Figure 4.

CAVIN-3 requires its PKC-binding site, but Pkcδ and Caveolin1 seem not to be involved in setting the circadian period length. (A) Bmal1-luciferase reporter rhythms in NIH3T3 cells expressing a dominant-negative PKCδ (PKCδ-DN, green) or the empty vector (black). Raw data were detrended using moving average transformation. (B) Bmal1-luciferase rhythms in cells co-transfected with a vector encoding a Pkcδ-specific shRNA (green) or an empty shRNA vector (black).
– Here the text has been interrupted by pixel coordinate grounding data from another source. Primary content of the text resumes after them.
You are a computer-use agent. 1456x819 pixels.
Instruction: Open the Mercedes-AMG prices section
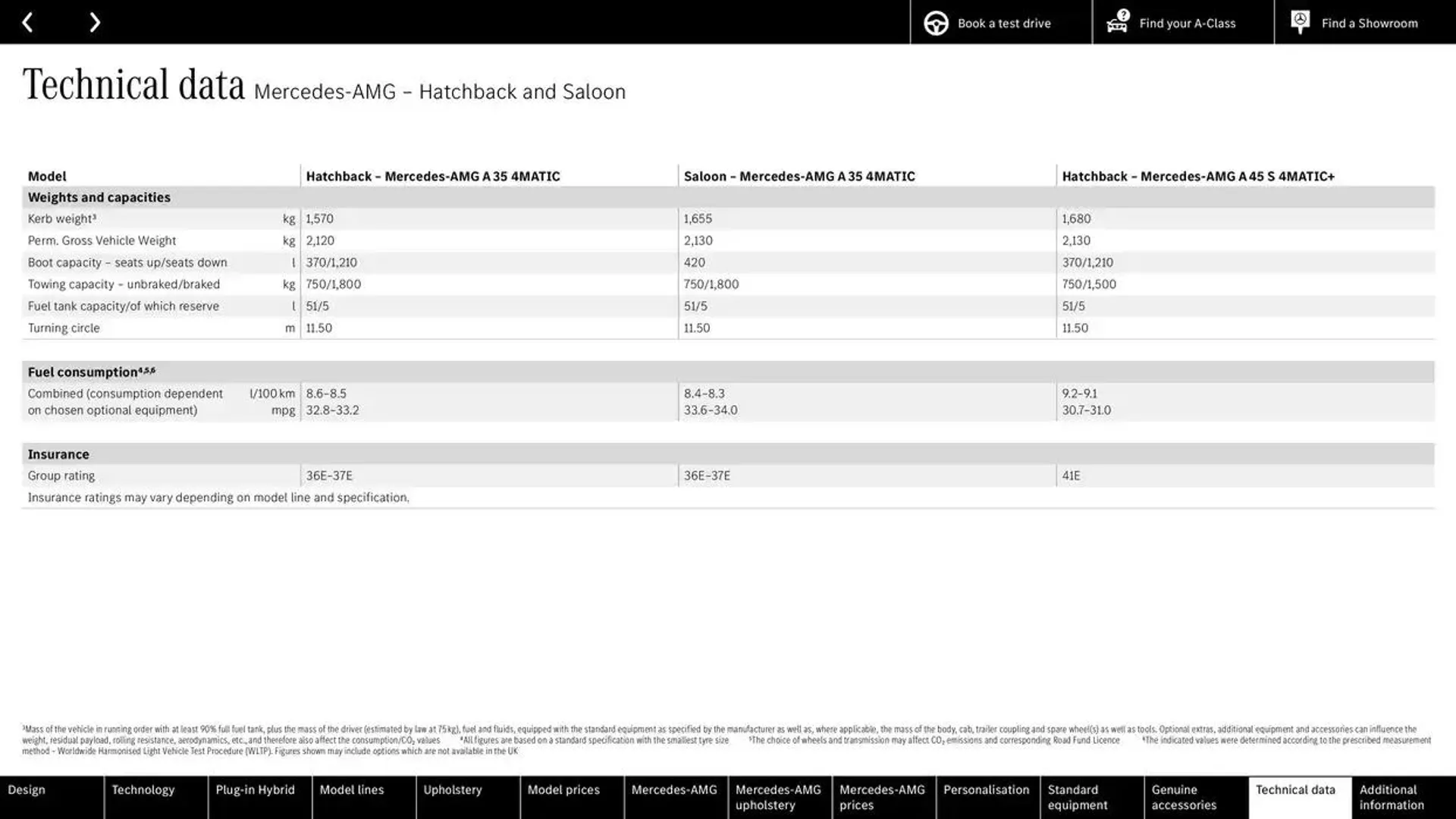tap(882, 797)
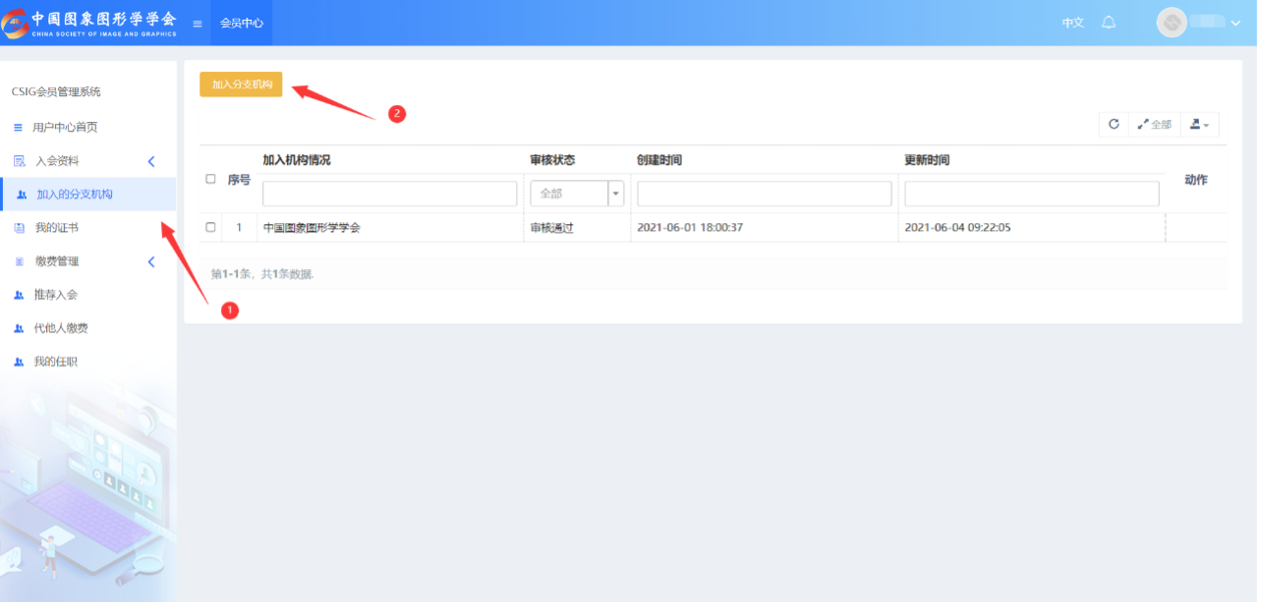Open the notification bell
1261x605 pixels.
click(1108, 22)
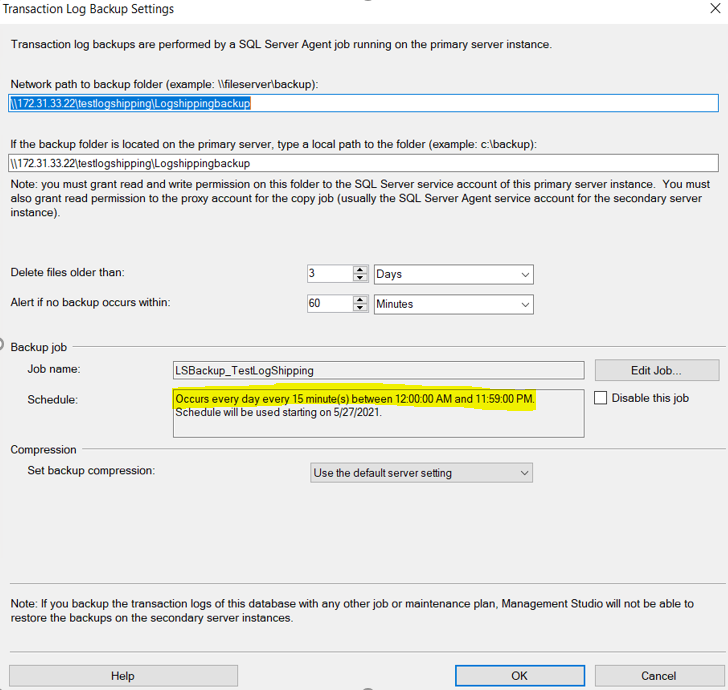Click the local path to folder field

click(363, 163)
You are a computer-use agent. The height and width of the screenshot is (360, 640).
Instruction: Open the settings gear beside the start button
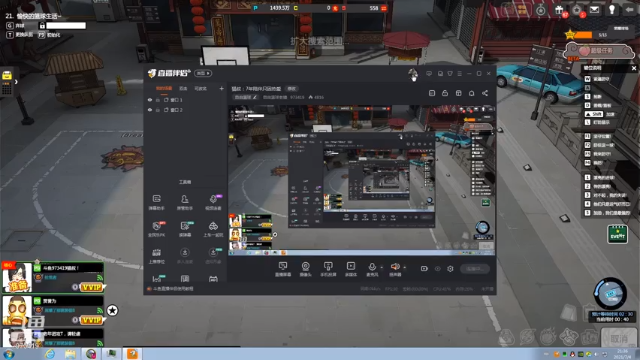450,269

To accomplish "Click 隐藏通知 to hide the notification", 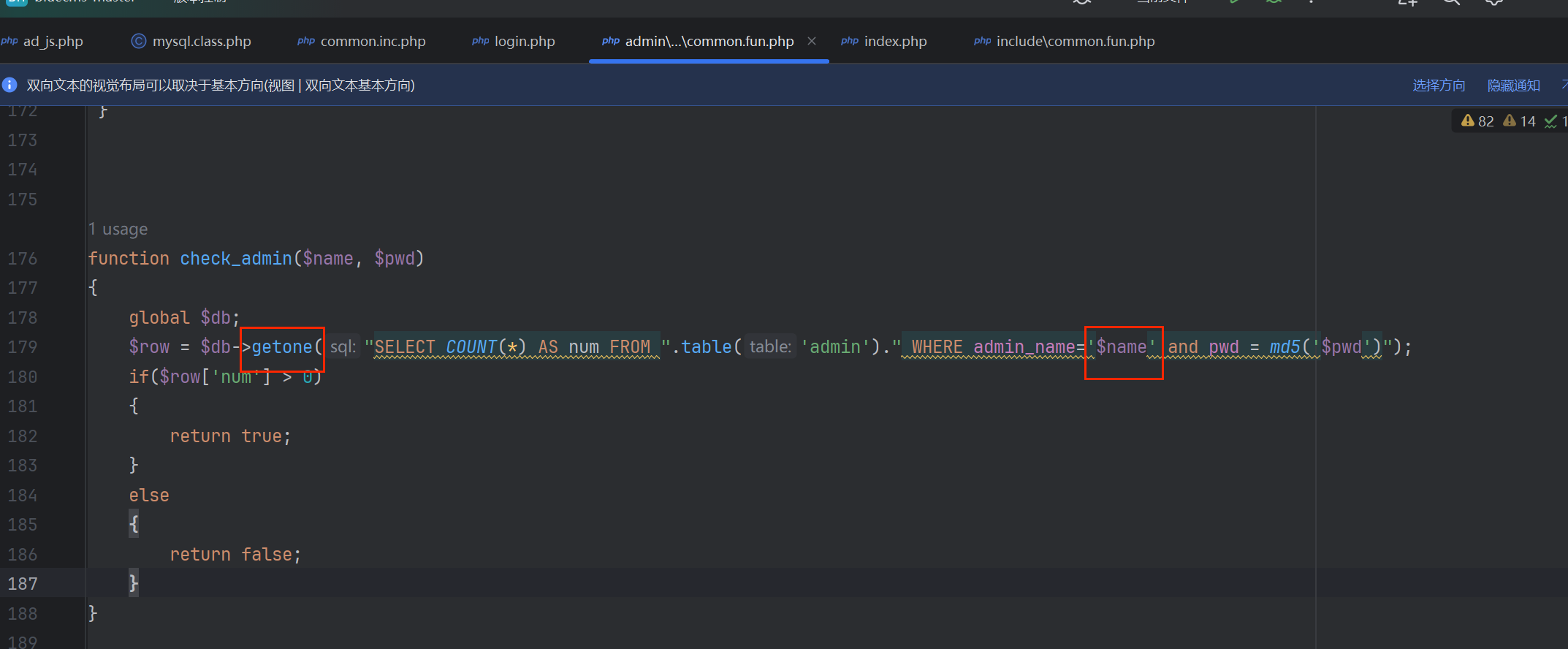I will [x=1513, y=86].
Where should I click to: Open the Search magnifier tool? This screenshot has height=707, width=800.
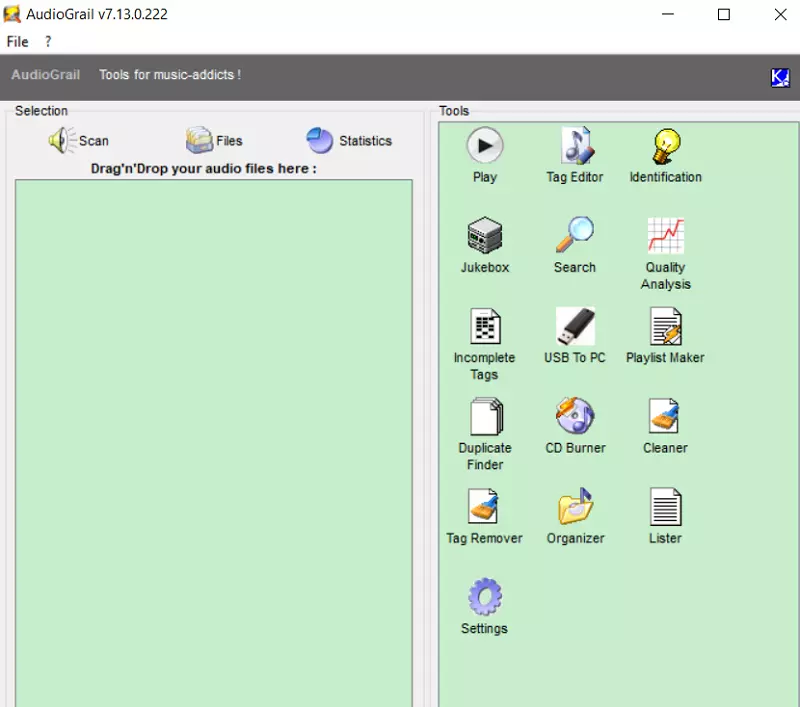pyautogui.click(x=575, y=237)
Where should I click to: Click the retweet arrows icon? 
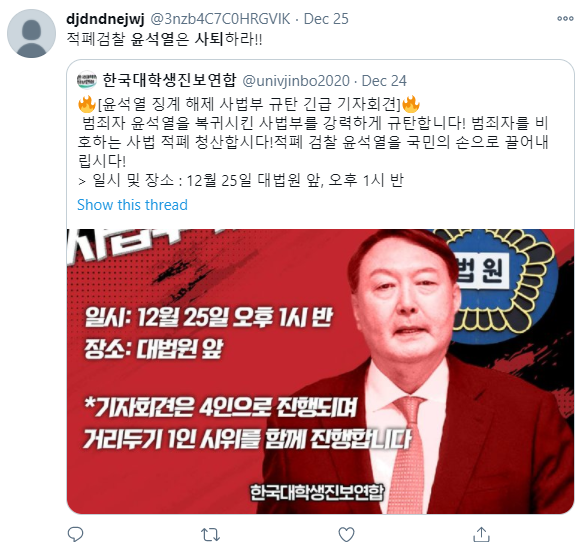(x=210, y=534)
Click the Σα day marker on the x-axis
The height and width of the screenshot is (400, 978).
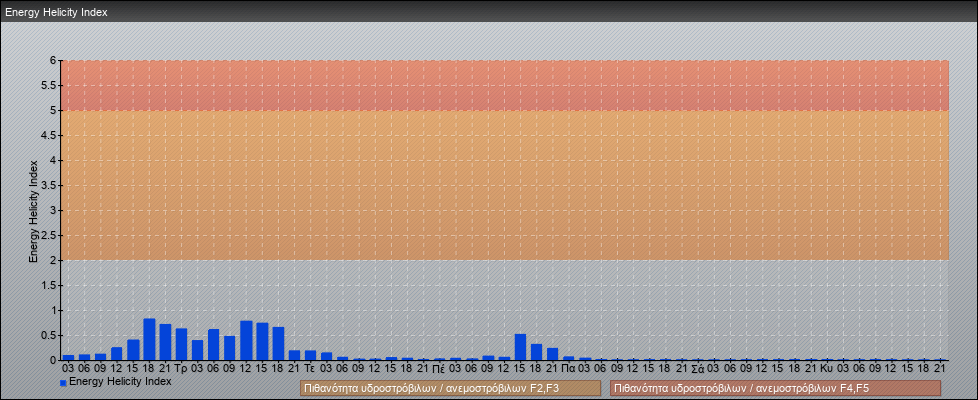click(x=697, y=368)
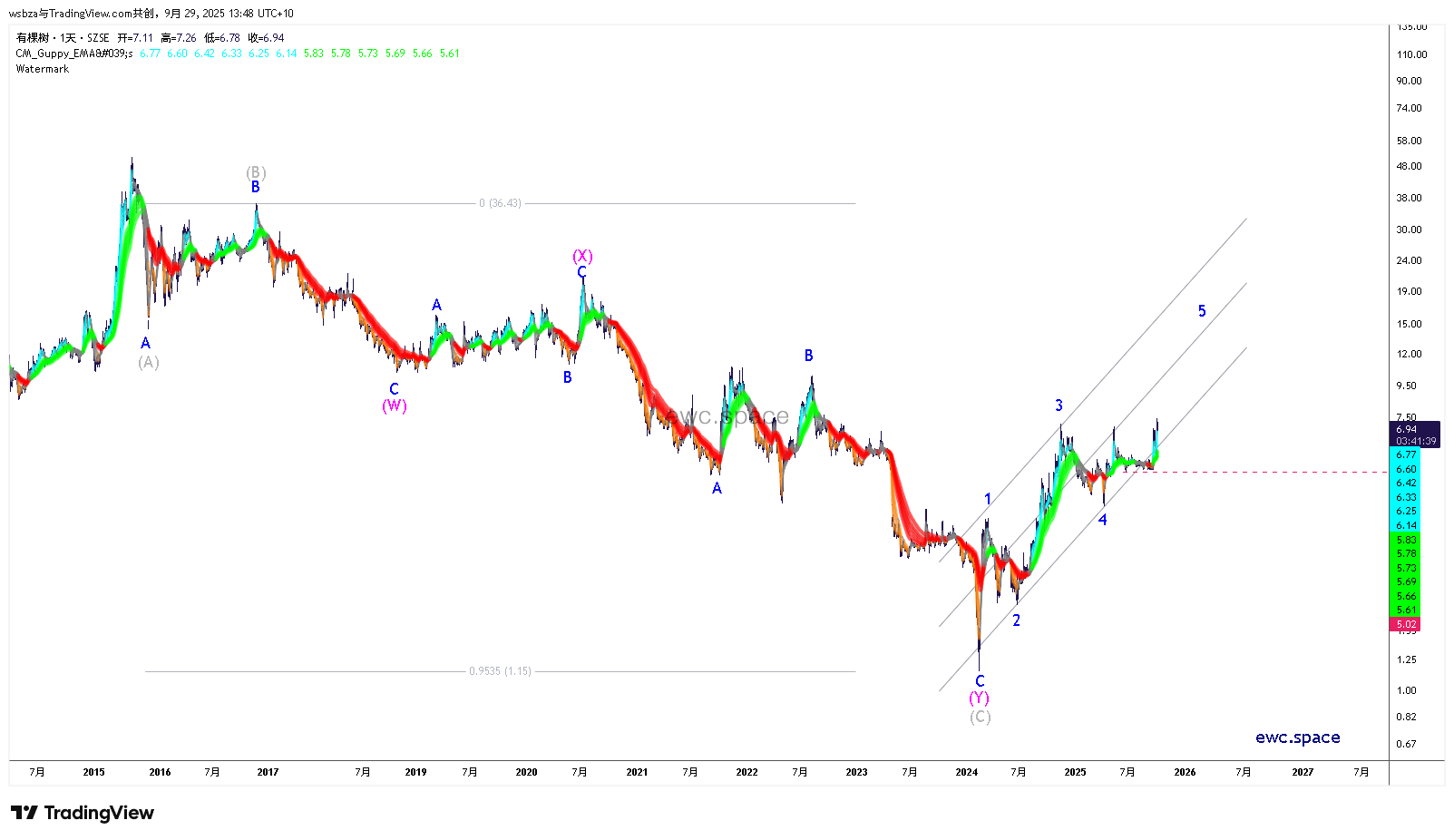Click the magenta (X) wave label
The image size is (1454, 840).
(x=582, y=257)
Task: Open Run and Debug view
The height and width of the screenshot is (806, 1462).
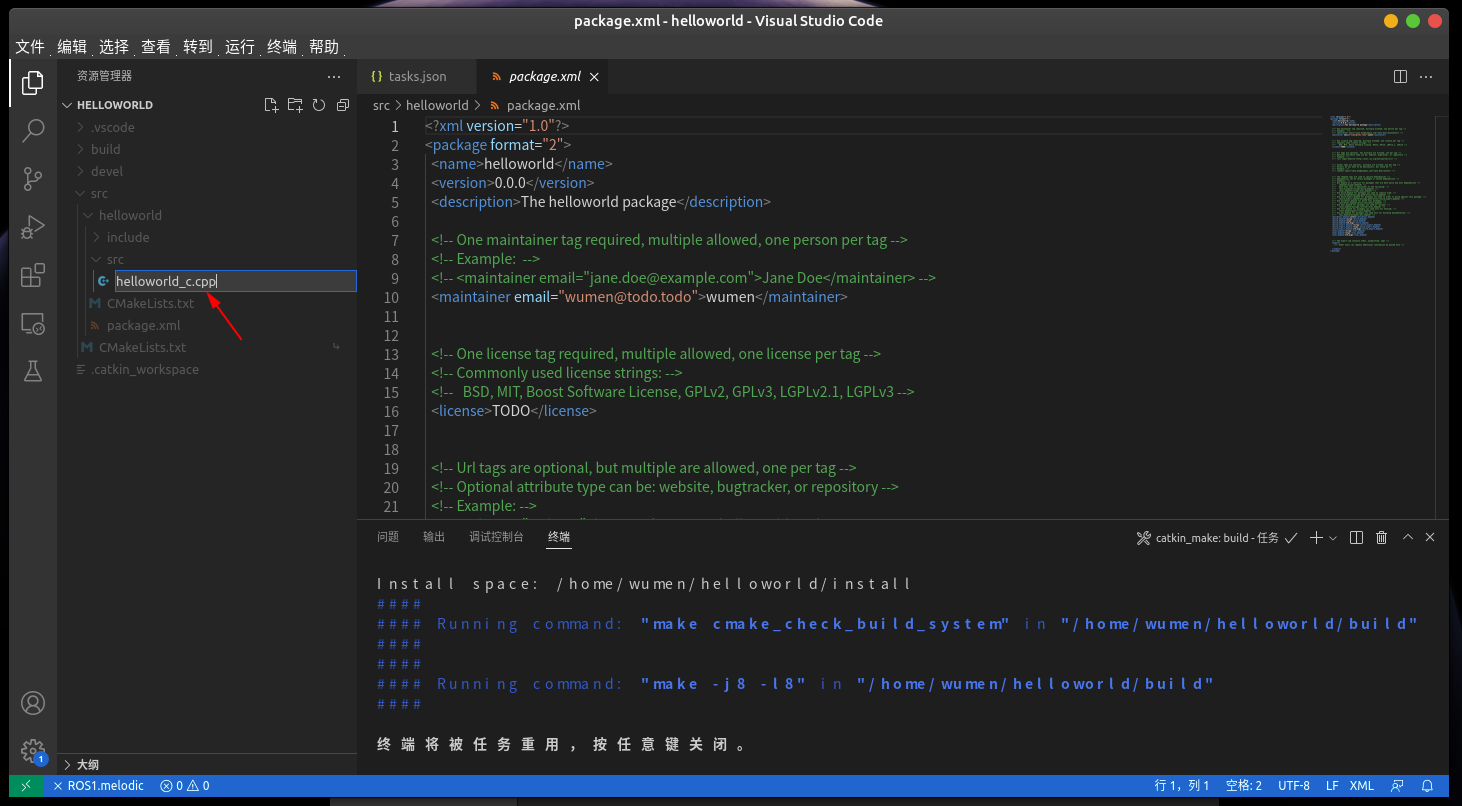Action: click(x=33, y=226)
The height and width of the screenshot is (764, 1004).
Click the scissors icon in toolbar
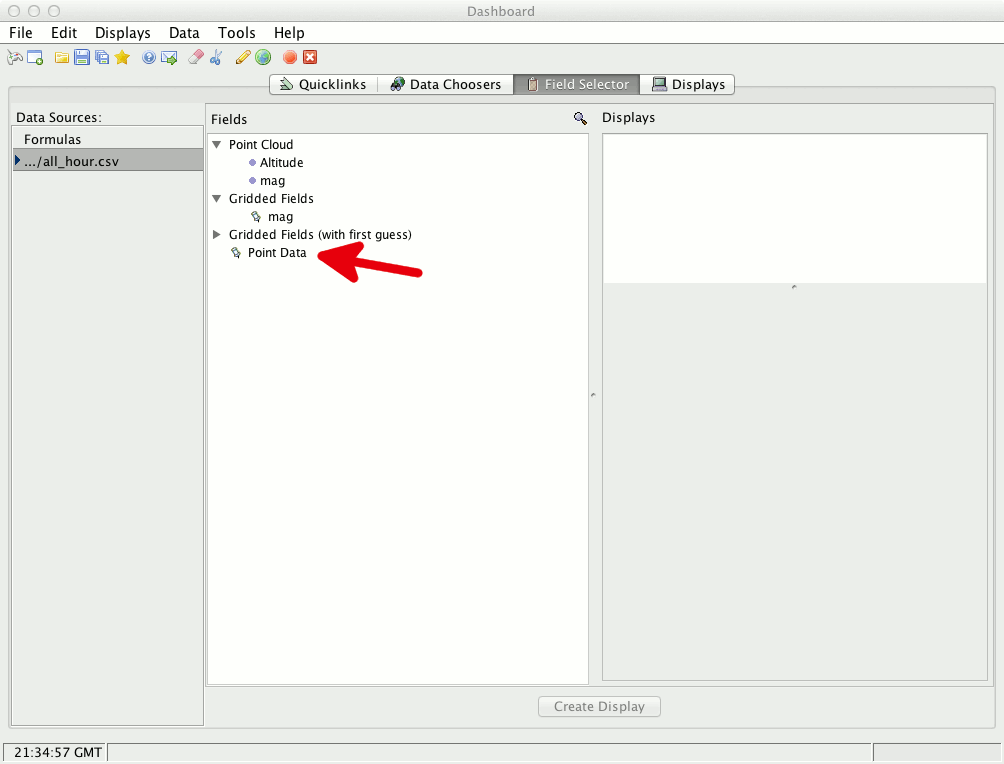[216, 58]
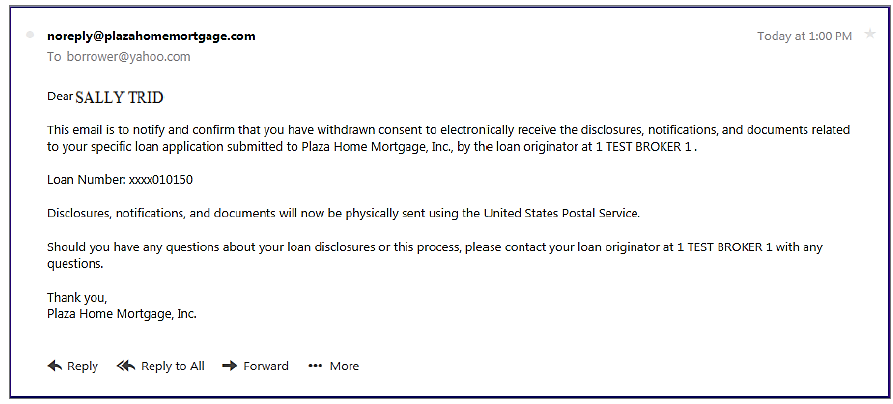Toggle the unread dot beside sender
This screenshot has height=404, width=893.
coord(30,35)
Raw data were detrended using moving average transformation. (C) Pkcδ-knockdown efficiency measured by quantitative PCR. (D) Expression levels of HA-CAVIN-3 and HA-CAVIN-3-mut assessed by anti-HA immunoblotting. (E) Bmal1-luciferase reporter rhythms in dexamethasone-shocked NIH3T3 cells co-transfected with plasmids encoding HA-CAVIN-3 (dark blue), HA-CAVIN-3-mut (light blue) or the empty plasmid (black). Data from duplicate transfections are shown. (F) Dual luciferase assay quantifying the effect of HA-CAVIN-3 and HA-CAVIN-3-mut co-expression on the PER2:CRY2 interaction. The assay was performed as in Fig 3. Mean±s.d., n=3. (G) Bioluminescence recorded in Bmal1-luciferase lentivector-transduced primary fibroblasts prepared from wt (black), heterozygous (pink) and homozygous (orange) Caveolin1-knockout animals. Raw data were detrended using moving average transformation. CRY, Cryptochrome; HA, haemagglutinin; PER, Period; PKC, protein kinase C; PKCδ-DN, dominant-negative PKCδ variant; shRNA, short-hairpin RNA.